[Document text Boundary: Start]

Conference Coverage

How to direct refer for GI endoscopy


 

EXPERT ANALYSIS FROM RWCS 2018

– Rheumatologists can save their patients time and the inconvenience of an unnecessary preprocedural office visit with a gastroenterologist by making a direct referral for GI endoscopy when appropriate, according to Uma Mahadevan, MD, professor of medicine at the University of California, San Francisco.

“Many health systems have access issues, and in most accountable care organizations, there’s a need to see patients within 14 days. It’s often easier to direct refer for the endoscopic procedure you want than it is to get an office visit and then the procedure,” the gastroenterologist explained at the 2018 Rheumatology Winter Clinical Symposium.

Dr. Uma Mahadevan Bruce Jancin/Frontline Medical News

Dr. Uma Mahadevan

There is, however, a right way and a wrong way to make a direct referral for GI endoscopy.

“We’re an open-access endoscopy center at UCSF, and I can’t tell you how many times a patient gets direct referred to us and – the night before the procedure, when we’re preparing for the case – we see that this patient can’t have a procedure tomorrow. Those patients have already done the bowel prep, they’re taking the day off work, they’ve arranged for someone to drive them, and they’re really mad,” said Dr. Mahadevan, who is also the medical director of the UCSF Center for Colitis and Crohn’s Disease.

[Document text Boundary: End]
[Excerpted records Boundary: Start]

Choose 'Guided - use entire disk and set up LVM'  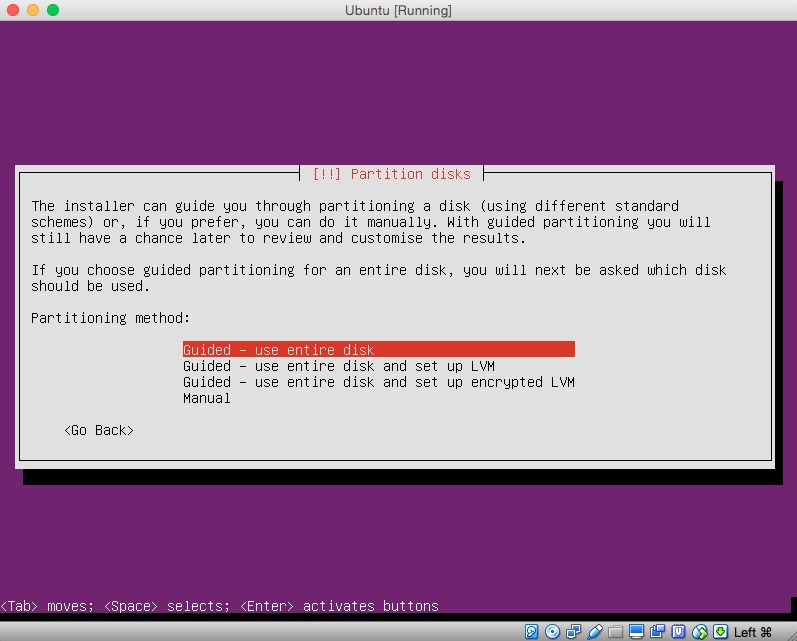[x=338, y=366]
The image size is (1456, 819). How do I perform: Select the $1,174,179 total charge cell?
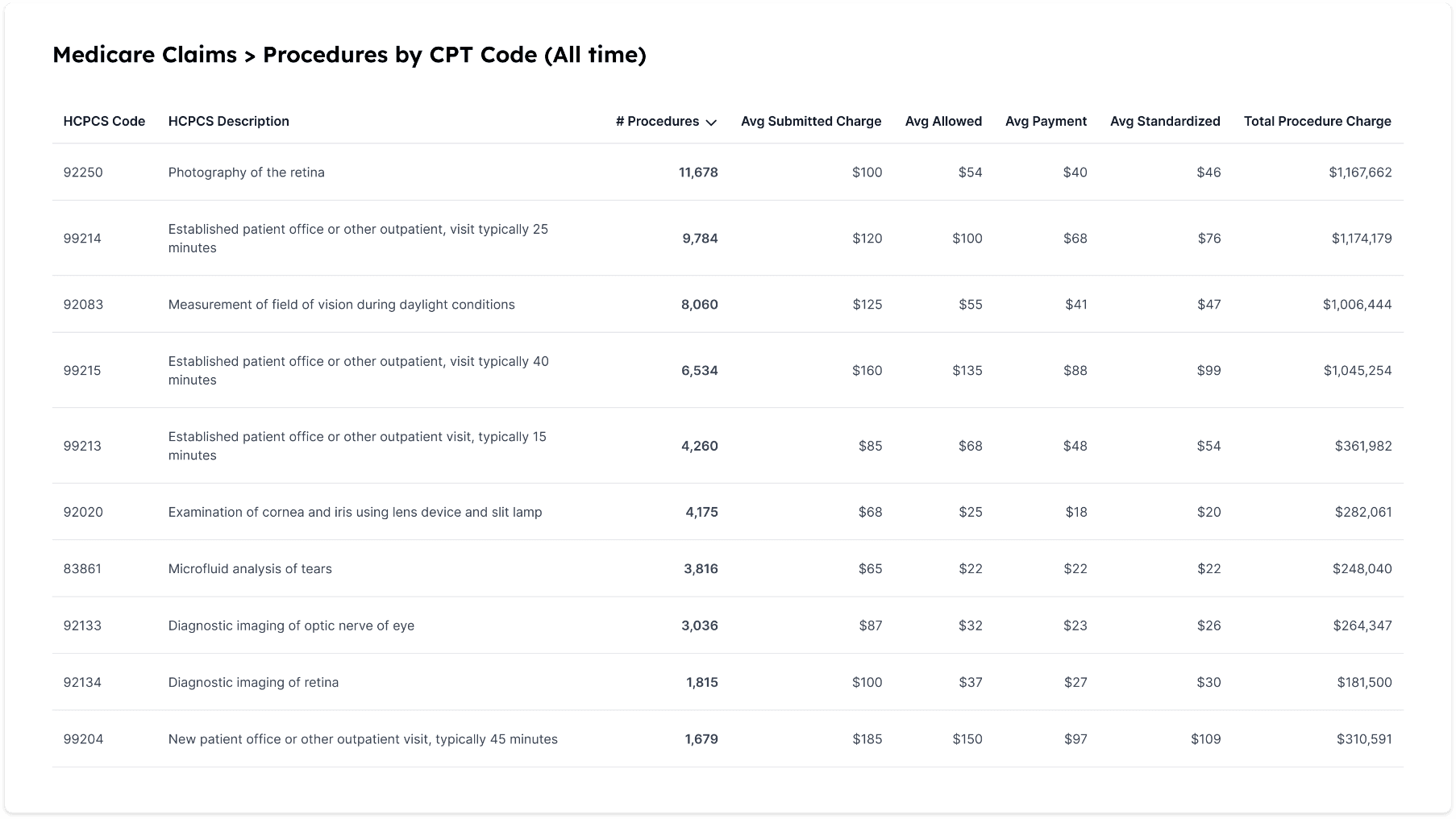click(1361, 239)
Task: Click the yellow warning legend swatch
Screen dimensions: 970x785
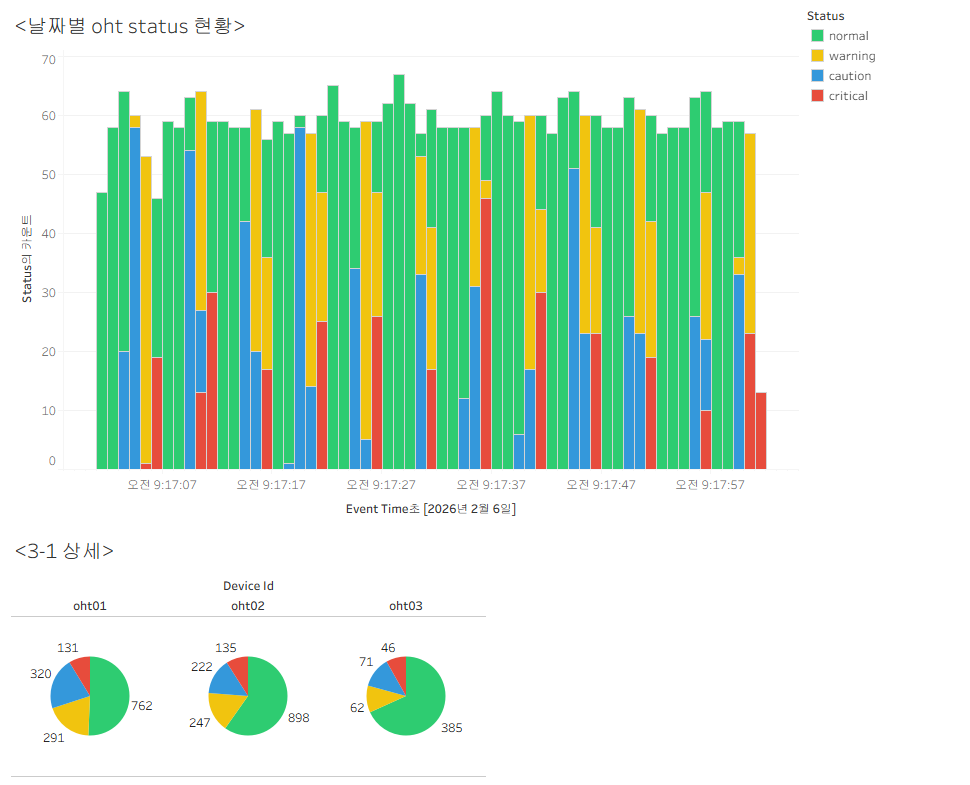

[Excerpted records Boundary: End]

_Exercises to complete_:
- 1) In the article on direct referral for GI endoscopy, within how many days do most accountable care organizations need to see patients?
- 2) Write the next part of the article on direct referral for GI endoscopy, picking up after its last sentence.
The rows are separate material and are not part of the article on direct referral for GI endoscopy.

_Set of answers_:
- 1) Within 14 days.

- 2)
Sometimes the procedure gets called off because the gastroenterologist sees that it would be inappropriate. For example, it would be inappropriate to perform an endoscopy on a patient with irritable bowel syndrome or fibromyalgia who has already had three negative endoscopic procedures in the past 5 years; alternatively, a screening colonoscopy would be inappropriate for an 80-year-old because the U.S. Preventive Services Task Force gives a class A recommendation for screening colonoscopy only during ages 50-75 years.